May 25, 2024 06:42 PM IST

From spotting the liar, to sharpening our intuition, reading spy stories is a fun way to pick up smart skills

Dear Reader,

Agent Sonya by Ben Macintyre(Sonya Dutta Choudhury ) PREMIUM
Agent Sonya by Ben Macintyre(Sonya Dutta Choudhury )

We need spy stories to exercise our intuitive brains. These stories are like life-sized puzzles — through the twists and turns of the plot, we scan behavioural patterns of the characters, their reactions and micro-reactions and pick out the incongruities.
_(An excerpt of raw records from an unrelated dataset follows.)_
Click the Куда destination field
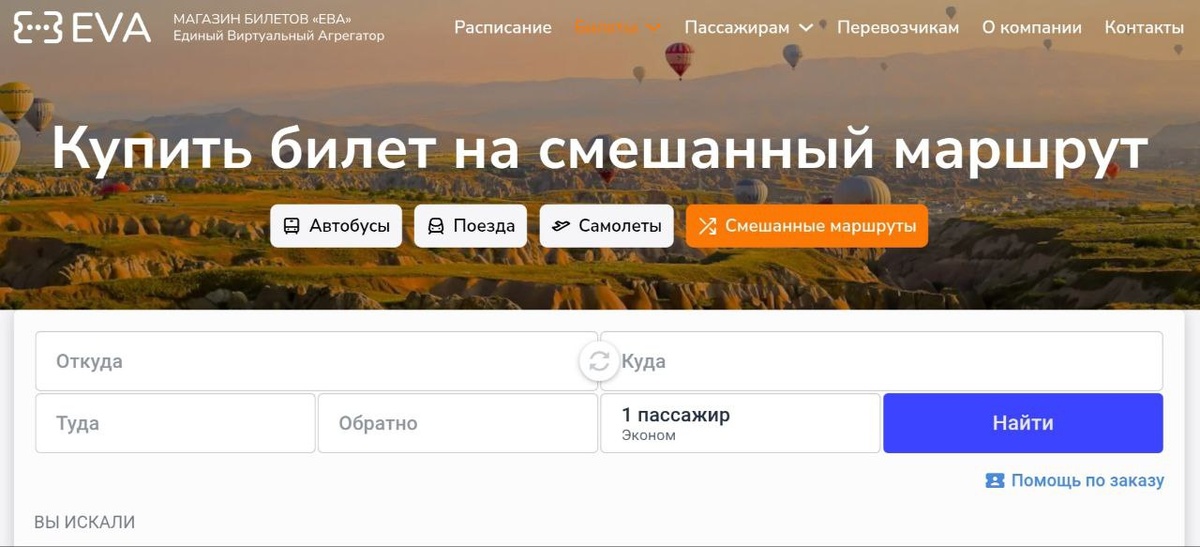The width and height of the screenshot is (1200, 547). 881,361
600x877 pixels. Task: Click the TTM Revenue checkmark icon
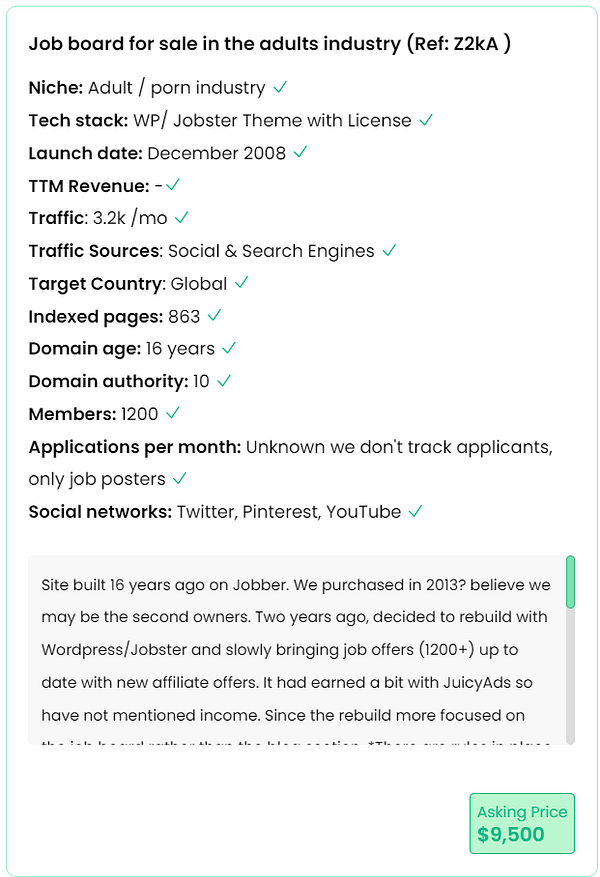173,185
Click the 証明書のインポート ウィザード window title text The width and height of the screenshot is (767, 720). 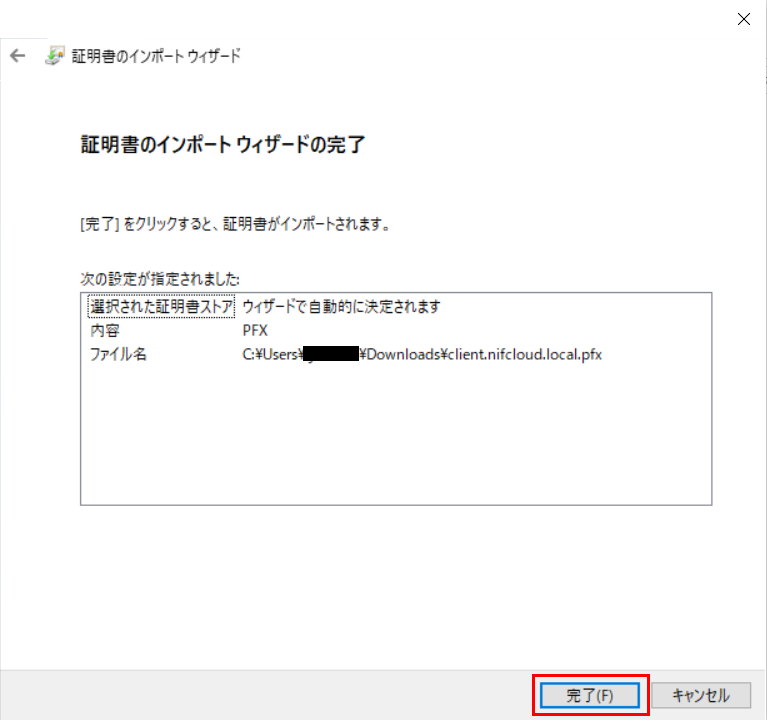coord(154,56)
All this leads us to ask the questions: Who do we trust and who do we look out for?

We need spy stories for a masterclass in the art of wearing masks and deception to look through the masks people around us put on. Robert Greene has a wonderful chapter in his The Laws of Human Nature about the masks human beings wear and how to see past them. Reading a spy novel is an extremely pleasurable way to learn how to do this. Spies must wear their masks all the time, with close friends and relations as well.

We need spy stories to understand the real truths of history and geopolitics. For the true story of the drug trade in Afghanistan, for instance, read The Cobra by Fredrick Forsyth, for the unvarnished realities of the Cold War, read John le Carre and The Spy and the Traitor by Ben Macintyre, and for the secret stories about Israel read Mossad: The Greatest Missions of the Israeli Secret Service as well as the Gabriel Allon series by Daniel D’Silva.

We need spy stories to teach us the survival skills of keen observation, to train our senses to be razor sharp to all movement, to mal-intentions, to scan our horizons and ensure our exits are always open, to imprint the topography of a place on our brains, exercising the spatial skills necessary for human survival, achieving all these tautening and tightenings whilst we sit in our armchairs reading the cat and mouse games of spies, our neurons mirroring what our spy story protagonists are experiencing — tension, terror and triumph.

The Spy and the Traitor(Sonya Dutta Choudhury)
The Spy and the Traitor(Sonya Dutta Choudhury)

We need spy stories to catapult us across the world — from a safe house in Honolulu to a skyscraper in Singapore, and from there on a Cessna flight to a hideout in the Malaysian jungle.

We read spy stories for the spies themselves — the incredible panoply of personalities — the world-weary Smiley, the slow horse spooks of Slough House in the novels of Mick Herron, the Agency operatives, the contractor killer spies for hire, the female assassins and the outlier true life spy like my namesake — Agent Sonya. You can read all about her in the book by Ben Macintyre.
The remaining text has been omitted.